ASSIGNMENT >>
Locate the lines of the listing below that hold "icon", then copy each of them.
### INPUT DATA
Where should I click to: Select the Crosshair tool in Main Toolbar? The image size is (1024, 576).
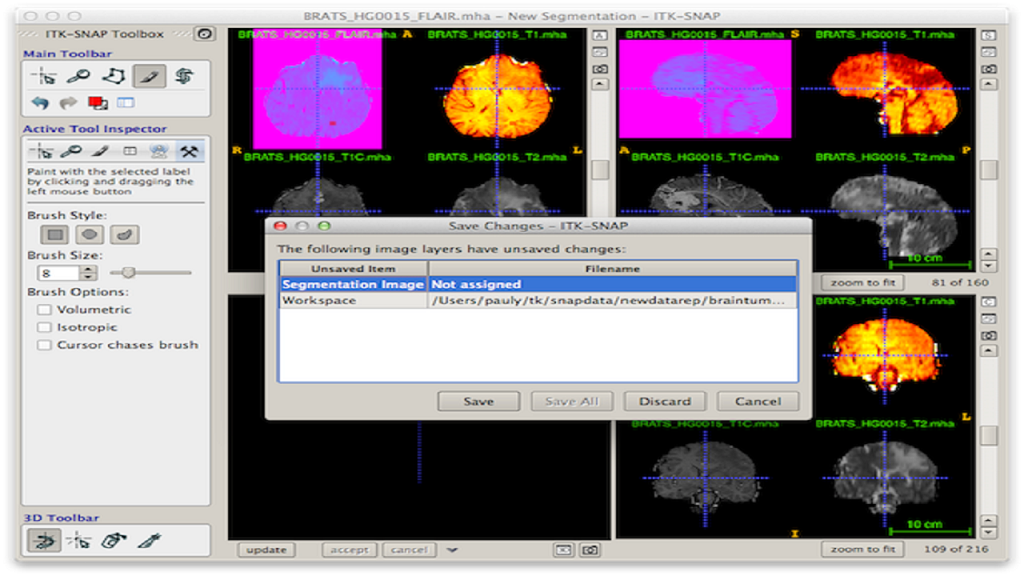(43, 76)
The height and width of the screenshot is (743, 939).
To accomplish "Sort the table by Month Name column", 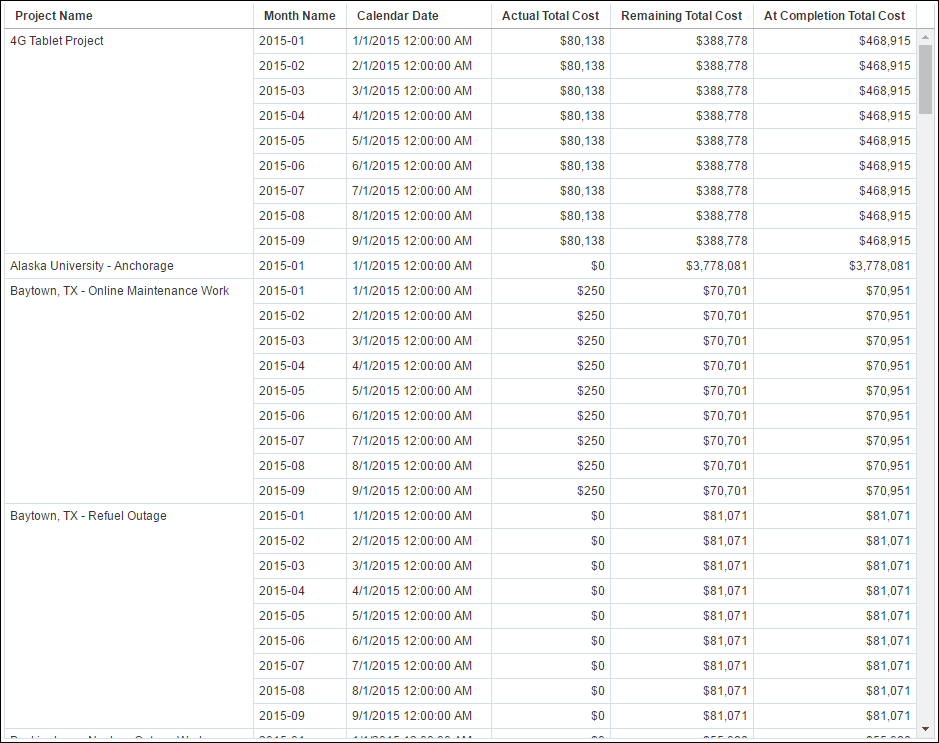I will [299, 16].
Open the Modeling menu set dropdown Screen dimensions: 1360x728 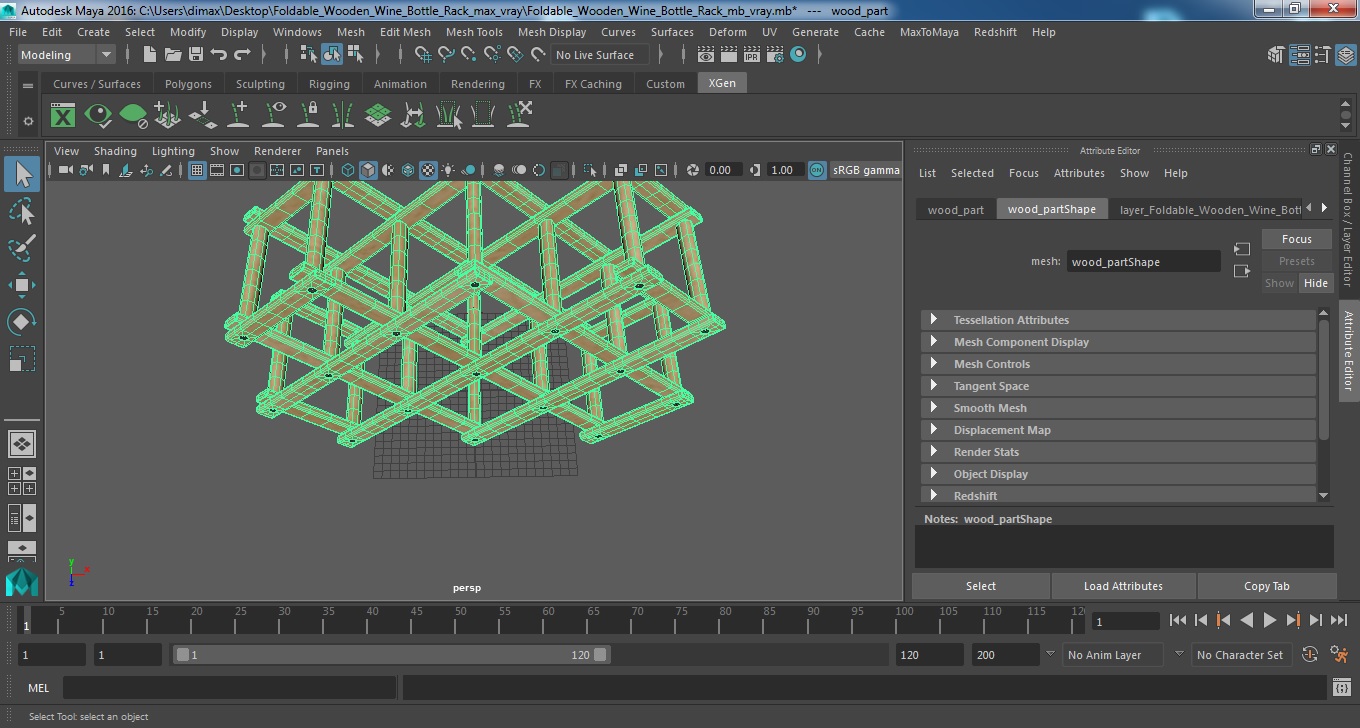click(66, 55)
######
### INPUT DATA
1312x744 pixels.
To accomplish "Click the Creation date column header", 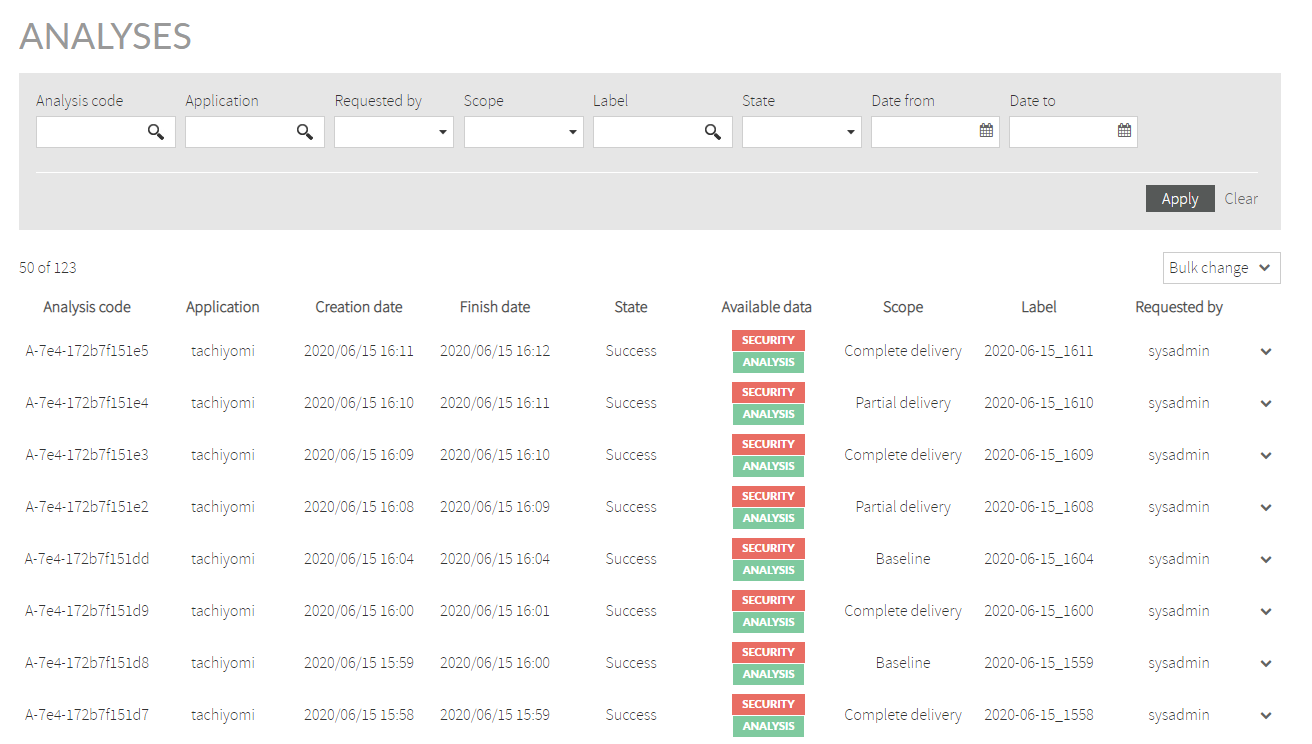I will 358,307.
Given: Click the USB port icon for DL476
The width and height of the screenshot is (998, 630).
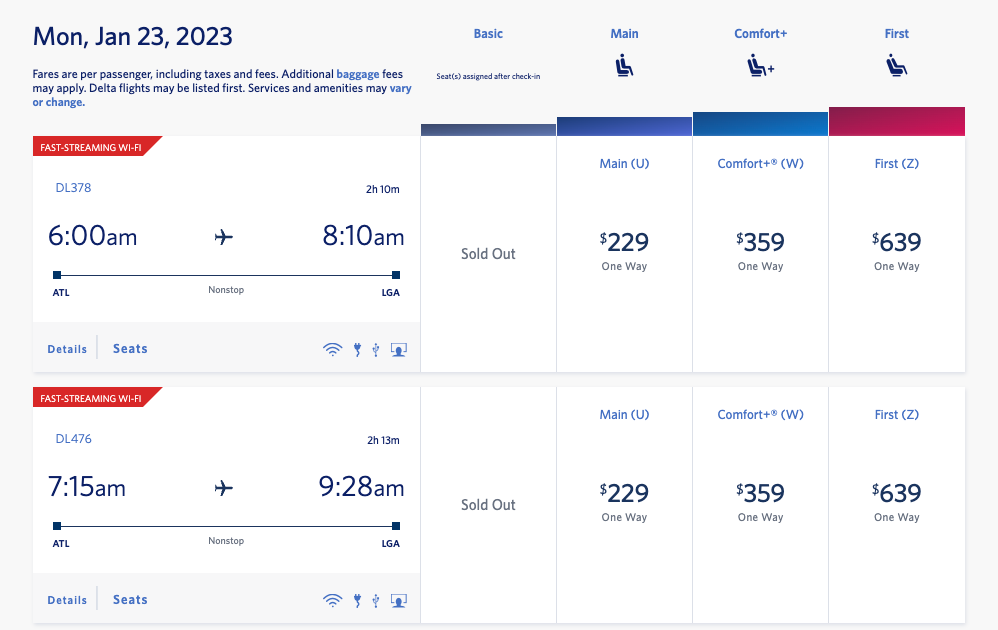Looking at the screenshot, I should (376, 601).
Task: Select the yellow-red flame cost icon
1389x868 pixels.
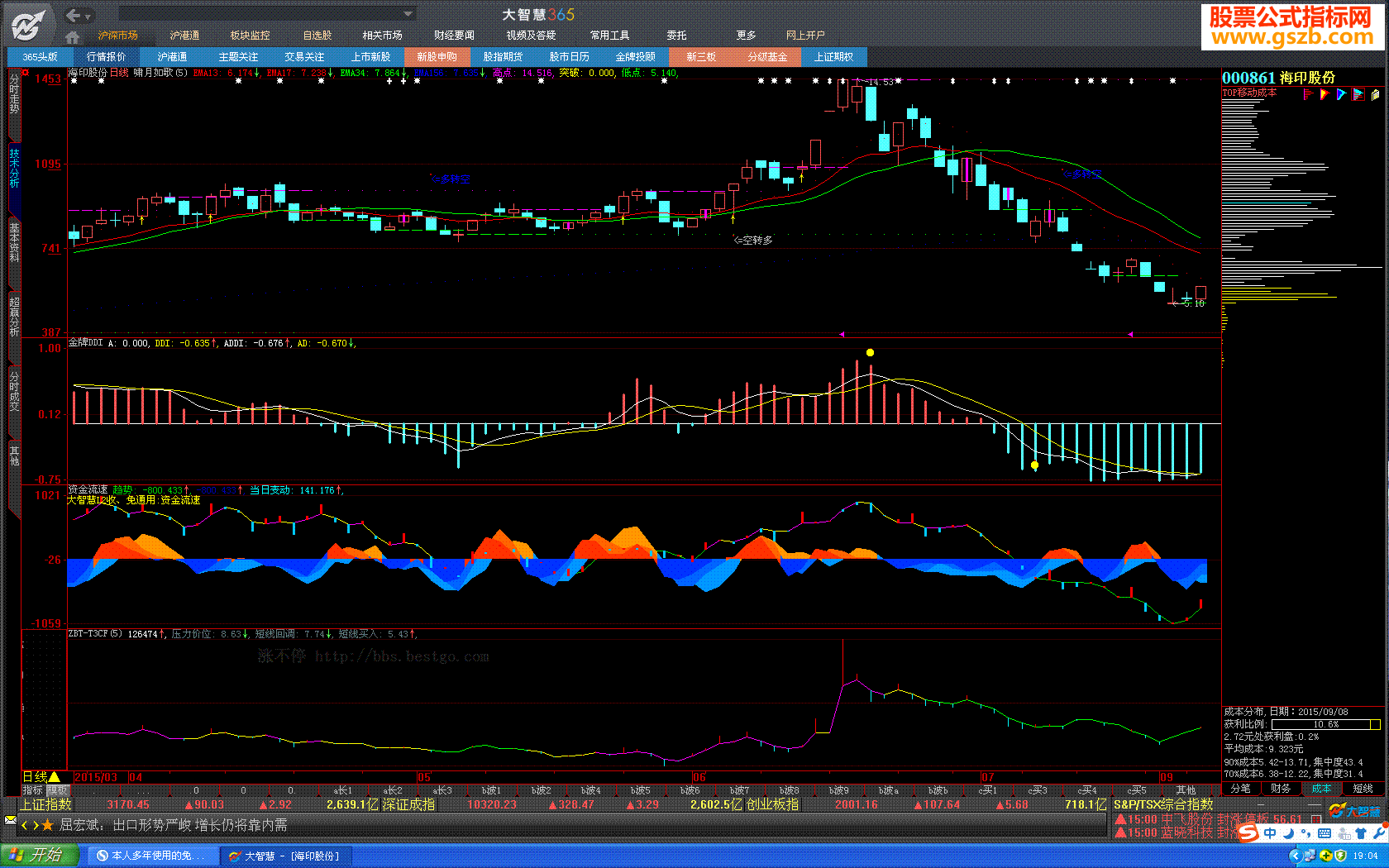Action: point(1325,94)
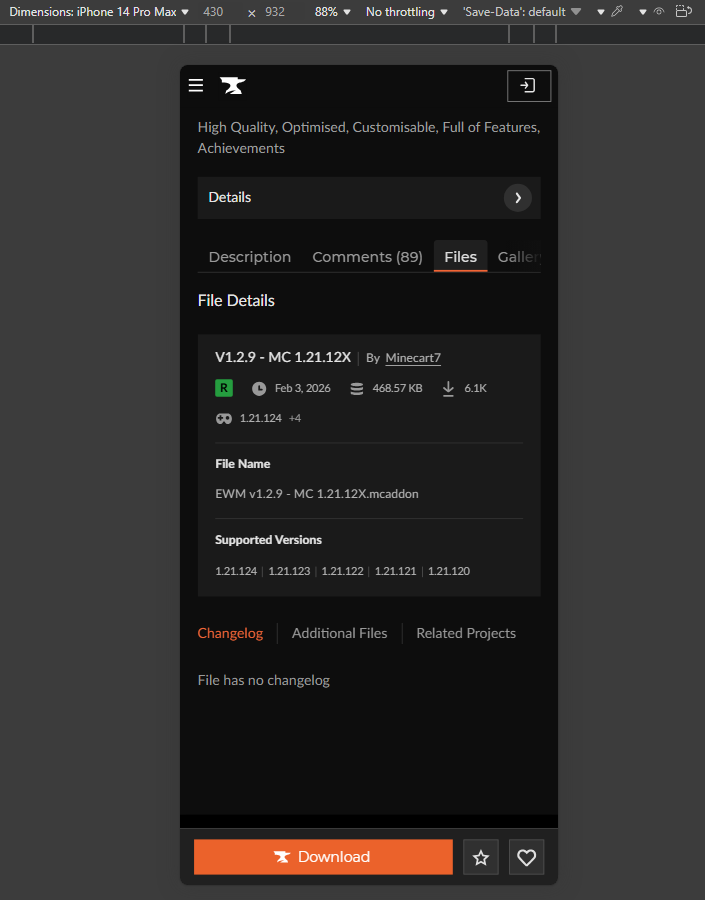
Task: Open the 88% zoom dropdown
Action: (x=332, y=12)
######
FINISHED EXERCISE >>
Given: Click the USB port icon for DL476
Task: Select the yellow-red flame cost icon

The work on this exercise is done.